Suddenly it feels like dead weight, then drag starts screaming again...finally after about 5-10 mins of fight I get it near shore, put my flashlight on it and it's a nice size beach umbrella!!!.. Needless to that sucked!! Next up, another good hit and another umbrella! Anyway, to make a long story short, my catch for the night? 3 umbrellas, a beach chair and a deflated raft..I gave up and left.. While walking back I was watching about a dozen or so things starting to be washed away!! Don't people know that the tide rises? Unfortunately, this is all going to be floating around somewhere in the Gulf or in an inlet!! I could have spent hours walking the beach and saving peoples stuff..RIDICULOUS!!!


----------



## wde414 (Jun 5, 2014)

I also aquired a new umbrella on Saturday just west of perdido pass. People come on vacation and lose all concept of reality. That or they just suck at life in general.


----------



## matt c (Mar 29, 2010)

*beach*

I think most of them just suck at life in general or are just pigs!


----------



## fishwitwiz (Jul 6, 2015)

That is nuts. My wife and I stayed at Perdido last week and I was utterly amazed with how much stuff people left on the beach without regard for anything or anyone. Did not see anything washed away but not surprised.

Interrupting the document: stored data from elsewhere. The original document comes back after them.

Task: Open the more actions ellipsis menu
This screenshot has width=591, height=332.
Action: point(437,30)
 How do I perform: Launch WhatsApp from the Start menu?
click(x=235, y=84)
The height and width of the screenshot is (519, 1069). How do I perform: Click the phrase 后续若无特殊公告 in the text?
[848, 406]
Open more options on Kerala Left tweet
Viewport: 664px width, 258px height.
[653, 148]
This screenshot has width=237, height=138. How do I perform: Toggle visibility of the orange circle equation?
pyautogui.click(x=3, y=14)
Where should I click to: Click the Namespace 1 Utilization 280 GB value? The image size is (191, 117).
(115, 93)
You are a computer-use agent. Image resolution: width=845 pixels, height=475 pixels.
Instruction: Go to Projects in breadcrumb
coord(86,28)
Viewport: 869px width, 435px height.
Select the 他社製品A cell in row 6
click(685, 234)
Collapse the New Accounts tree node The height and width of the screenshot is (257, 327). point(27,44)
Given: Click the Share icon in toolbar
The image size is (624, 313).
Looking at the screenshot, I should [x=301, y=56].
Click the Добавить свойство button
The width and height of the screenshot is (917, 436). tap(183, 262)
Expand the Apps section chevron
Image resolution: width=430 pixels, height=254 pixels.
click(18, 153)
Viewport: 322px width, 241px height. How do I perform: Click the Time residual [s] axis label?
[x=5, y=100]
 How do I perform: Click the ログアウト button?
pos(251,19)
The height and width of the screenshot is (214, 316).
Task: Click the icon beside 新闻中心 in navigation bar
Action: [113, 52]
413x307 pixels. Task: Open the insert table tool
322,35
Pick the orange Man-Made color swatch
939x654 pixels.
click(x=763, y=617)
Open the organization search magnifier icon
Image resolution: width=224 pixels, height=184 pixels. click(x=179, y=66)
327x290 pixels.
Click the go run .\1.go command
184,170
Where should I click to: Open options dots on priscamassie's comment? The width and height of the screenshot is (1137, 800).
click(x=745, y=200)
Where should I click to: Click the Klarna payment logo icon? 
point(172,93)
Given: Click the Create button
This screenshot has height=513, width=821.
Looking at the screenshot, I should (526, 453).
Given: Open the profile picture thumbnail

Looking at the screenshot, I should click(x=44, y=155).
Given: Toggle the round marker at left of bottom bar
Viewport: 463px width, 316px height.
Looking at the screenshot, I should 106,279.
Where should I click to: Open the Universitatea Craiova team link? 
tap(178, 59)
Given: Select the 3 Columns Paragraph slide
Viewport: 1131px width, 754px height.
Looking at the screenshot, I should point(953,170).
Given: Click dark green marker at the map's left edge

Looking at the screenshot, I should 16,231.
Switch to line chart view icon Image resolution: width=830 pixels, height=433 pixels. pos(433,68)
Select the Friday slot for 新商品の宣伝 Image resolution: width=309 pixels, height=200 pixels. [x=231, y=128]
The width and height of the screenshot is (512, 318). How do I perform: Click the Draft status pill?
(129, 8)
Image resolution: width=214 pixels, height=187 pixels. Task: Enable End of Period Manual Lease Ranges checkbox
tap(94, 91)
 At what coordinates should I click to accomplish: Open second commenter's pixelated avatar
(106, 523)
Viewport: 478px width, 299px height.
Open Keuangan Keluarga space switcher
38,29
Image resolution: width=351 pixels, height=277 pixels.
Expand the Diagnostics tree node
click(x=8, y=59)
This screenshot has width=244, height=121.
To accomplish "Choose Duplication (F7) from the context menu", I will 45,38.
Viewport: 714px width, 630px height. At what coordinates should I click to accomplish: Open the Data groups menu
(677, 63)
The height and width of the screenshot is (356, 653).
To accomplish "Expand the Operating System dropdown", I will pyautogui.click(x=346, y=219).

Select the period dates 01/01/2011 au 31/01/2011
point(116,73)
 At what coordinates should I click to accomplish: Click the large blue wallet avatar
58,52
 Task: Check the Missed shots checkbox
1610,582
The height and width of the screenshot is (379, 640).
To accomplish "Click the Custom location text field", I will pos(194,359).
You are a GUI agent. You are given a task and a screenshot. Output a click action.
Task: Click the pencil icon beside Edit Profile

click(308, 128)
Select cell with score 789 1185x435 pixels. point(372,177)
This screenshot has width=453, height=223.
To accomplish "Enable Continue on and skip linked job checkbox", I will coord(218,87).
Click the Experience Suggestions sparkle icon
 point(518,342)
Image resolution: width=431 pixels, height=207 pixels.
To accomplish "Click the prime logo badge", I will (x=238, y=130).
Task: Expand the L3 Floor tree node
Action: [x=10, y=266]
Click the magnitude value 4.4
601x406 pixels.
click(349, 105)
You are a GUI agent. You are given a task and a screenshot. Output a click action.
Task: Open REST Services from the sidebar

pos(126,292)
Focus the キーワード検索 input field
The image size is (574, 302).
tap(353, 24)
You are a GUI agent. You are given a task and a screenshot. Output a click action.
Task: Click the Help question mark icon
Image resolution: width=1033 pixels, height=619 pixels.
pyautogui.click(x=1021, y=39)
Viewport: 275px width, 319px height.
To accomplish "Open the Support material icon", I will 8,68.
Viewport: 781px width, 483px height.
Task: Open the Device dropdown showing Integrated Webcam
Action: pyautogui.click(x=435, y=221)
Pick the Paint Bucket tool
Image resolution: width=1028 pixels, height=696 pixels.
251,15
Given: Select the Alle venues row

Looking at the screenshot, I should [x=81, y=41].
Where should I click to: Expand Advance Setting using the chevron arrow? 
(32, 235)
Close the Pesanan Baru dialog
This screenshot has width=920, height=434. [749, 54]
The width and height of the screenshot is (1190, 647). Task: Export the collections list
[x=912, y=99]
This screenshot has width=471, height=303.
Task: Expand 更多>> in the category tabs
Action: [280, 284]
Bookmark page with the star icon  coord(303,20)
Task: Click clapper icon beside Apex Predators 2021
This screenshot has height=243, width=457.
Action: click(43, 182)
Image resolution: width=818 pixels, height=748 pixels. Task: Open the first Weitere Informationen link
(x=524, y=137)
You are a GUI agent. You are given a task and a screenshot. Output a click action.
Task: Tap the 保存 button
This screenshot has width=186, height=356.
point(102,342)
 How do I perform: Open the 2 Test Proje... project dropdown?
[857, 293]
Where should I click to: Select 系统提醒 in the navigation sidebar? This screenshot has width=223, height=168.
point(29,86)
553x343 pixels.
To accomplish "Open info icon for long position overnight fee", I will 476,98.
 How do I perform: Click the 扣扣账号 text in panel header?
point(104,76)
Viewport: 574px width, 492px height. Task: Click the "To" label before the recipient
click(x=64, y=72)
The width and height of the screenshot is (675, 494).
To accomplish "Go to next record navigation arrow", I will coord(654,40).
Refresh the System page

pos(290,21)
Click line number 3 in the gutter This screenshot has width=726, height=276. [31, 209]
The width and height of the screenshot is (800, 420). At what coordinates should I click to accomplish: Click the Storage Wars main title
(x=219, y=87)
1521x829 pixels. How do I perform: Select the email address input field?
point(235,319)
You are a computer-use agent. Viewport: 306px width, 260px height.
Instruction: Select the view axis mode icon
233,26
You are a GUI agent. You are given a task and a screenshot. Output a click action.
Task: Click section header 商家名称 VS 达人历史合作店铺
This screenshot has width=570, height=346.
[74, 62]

We stayed at Seaspray (right next to Eden) and on Sunday few hours after my St. Croix rod broke and I decided that I was done fishing for the trip, a bunch of reds showed up. Literally watched a pod of 12-15 decent fish move in and cruise the shallows. God is a funny dude. Best part was that a bunch of sorority girls were in the water and someone saw the fish... at that point they freaked out.


----------